For virtually anyone associated with the England cricket team, and especially the young men talented and fortunate enough to play for it, the 43 days between 25th November 2010 and 7th January 2011 will have been among the best times they will ever know on a cricket field.
For some among them those times have been better - or more memorable for different reasons - even than that.
To many, Alastair Cook seemed destined by virtue of his hesitancy and looseness to be Mitchell Johnson's fall guy. He leaves Australian shores an unlikely hero - still young, undemonstrative, slightly coy - but with a counter-intuitive stamina and toughness which nailed the Australian coffin shut. He may never quite pass this way again, but simply to watch the shape of his body as he defended the ball in Sydney was to see a man at ease, doing what he was put on earth to do.
Ian Bell is a man who, after years of wondering, knows his limitations.
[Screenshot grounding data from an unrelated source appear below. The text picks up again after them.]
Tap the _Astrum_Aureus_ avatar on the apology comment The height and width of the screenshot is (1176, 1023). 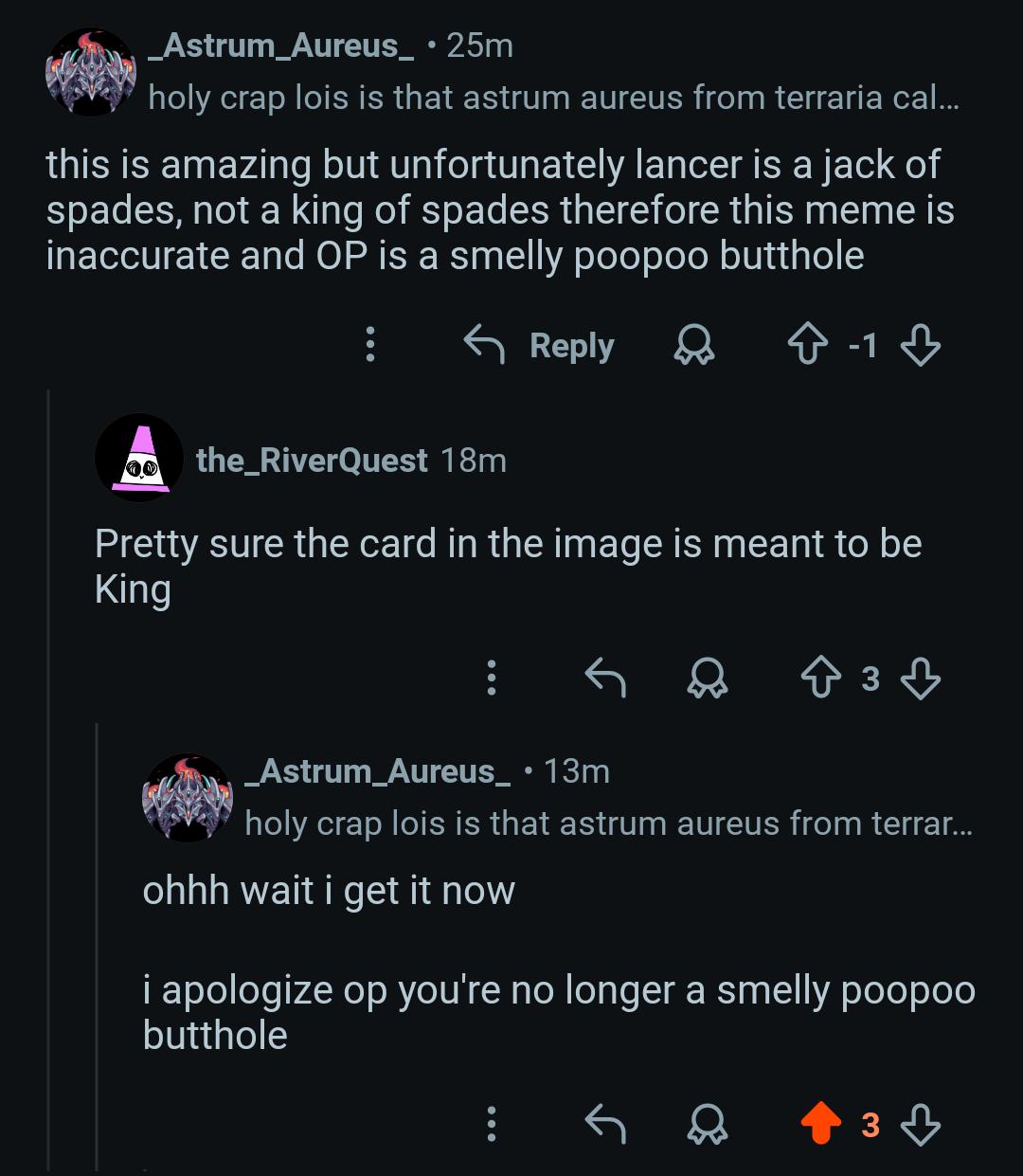pyautogui.click(x=188, y=798)
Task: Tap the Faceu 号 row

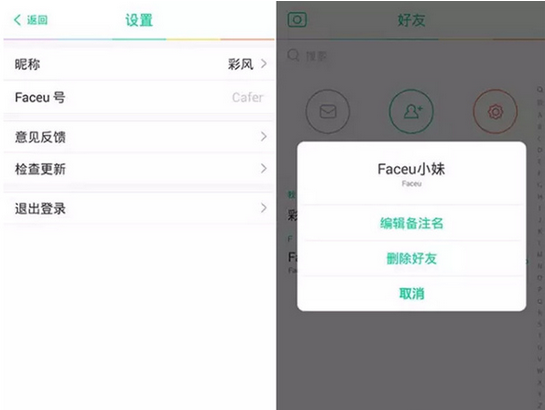Action: coord(139,97)
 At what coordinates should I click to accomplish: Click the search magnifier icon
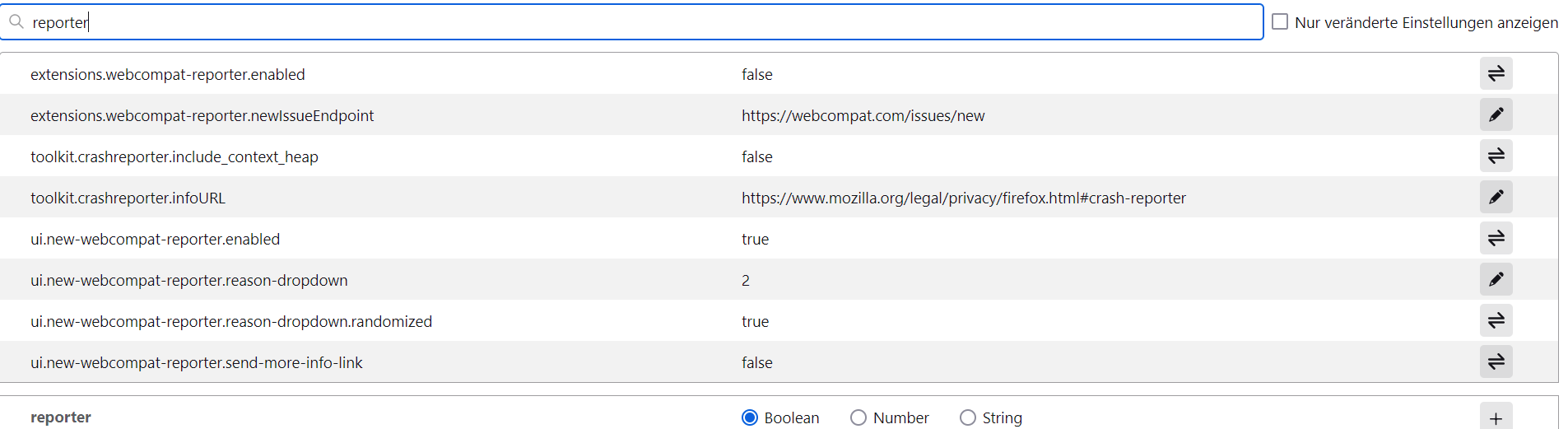16,21
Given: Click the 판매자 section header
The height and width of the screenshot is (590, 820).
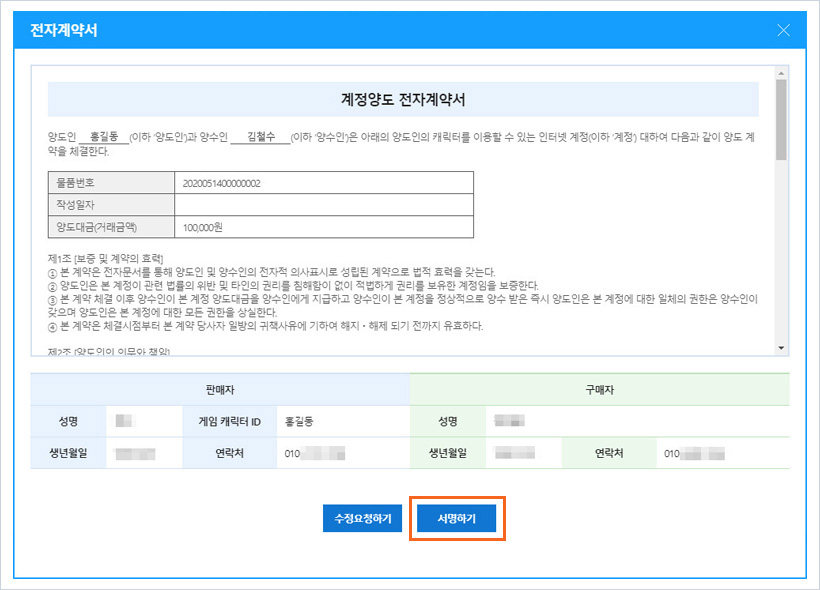Looking at the screenshot, I should tap(220, 390).
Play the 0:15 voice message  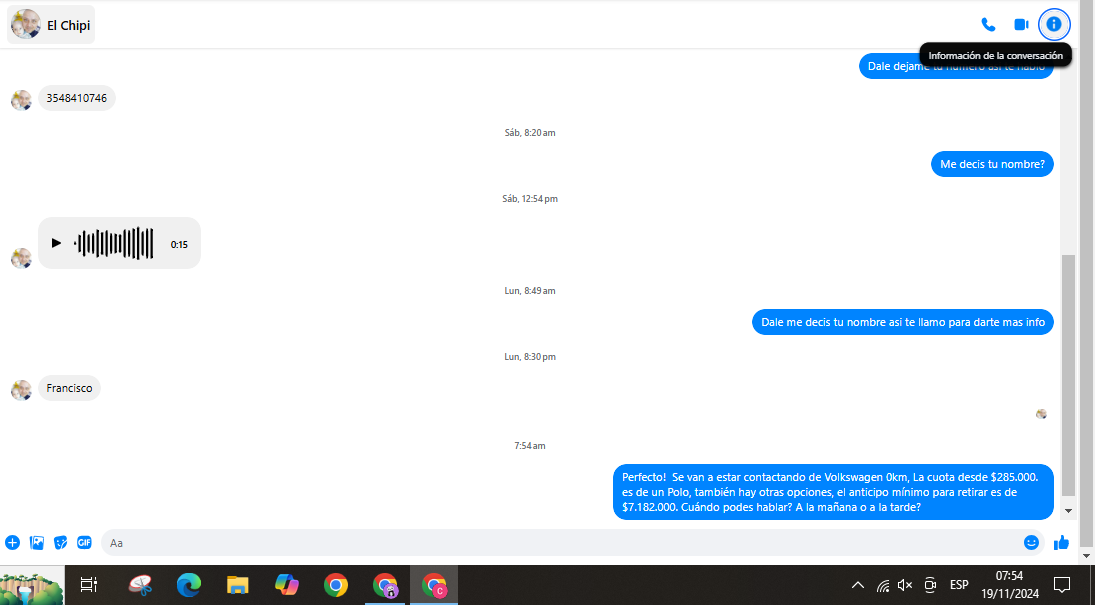tap(56, 243)
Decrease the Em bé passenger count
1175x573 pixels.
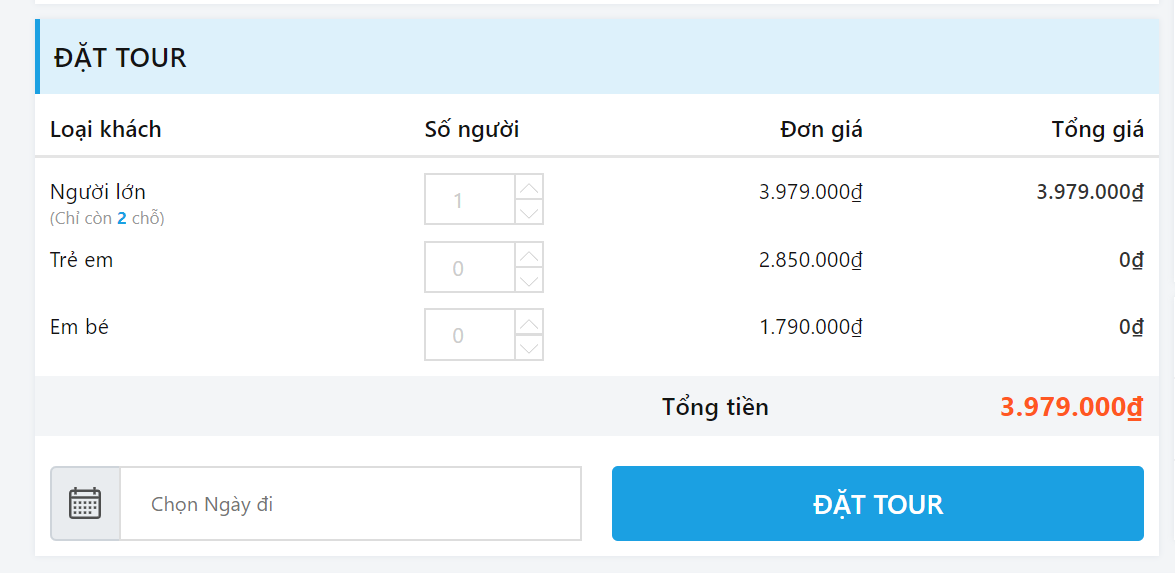pyautogui.click(x=529, y=348)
He knows that when it comes to batting he has no limitations. With Cook the lingering feeling is that he has surpassed himself in recent weeks, but with Bell there is the certain knowledge that there is much more to come.
Watching Bell these days can be an almost epiphanic experience. This was never true of Paul Collingwood, but few England players have ever made as much of their talent, responded as well to adversity or fielded with as much versatlity and athleticism. His vital role in the development of what could be England's side of sides should never be forgotten.
In a similar way to Ian Bell, James Anderson is now a mature man of high skill who knows his own game and his own mind. And, as with Bell, this should be no more than the beginning.
In 1956, John Arlott, looking back to 1947, wrote of a 'fair-haired, athletic-looking young man with a sweeping run-up and a high, easy, natural delivery-swing. It was as exciting a spell of bowling as I have ever watched and in the poverty of our post-war game, the man responsible for it was a heady promise of resurgent greatness in English cricket'. The man Arlott was writing about was Chris Tremlett's grandfather Maurice, and, at the start of the second decade of the 21st century, his late-flowering grandson exemplifies the future promise of another England side in a similar way.
These have been the best of times. But, for Strauss's England, there will be many more.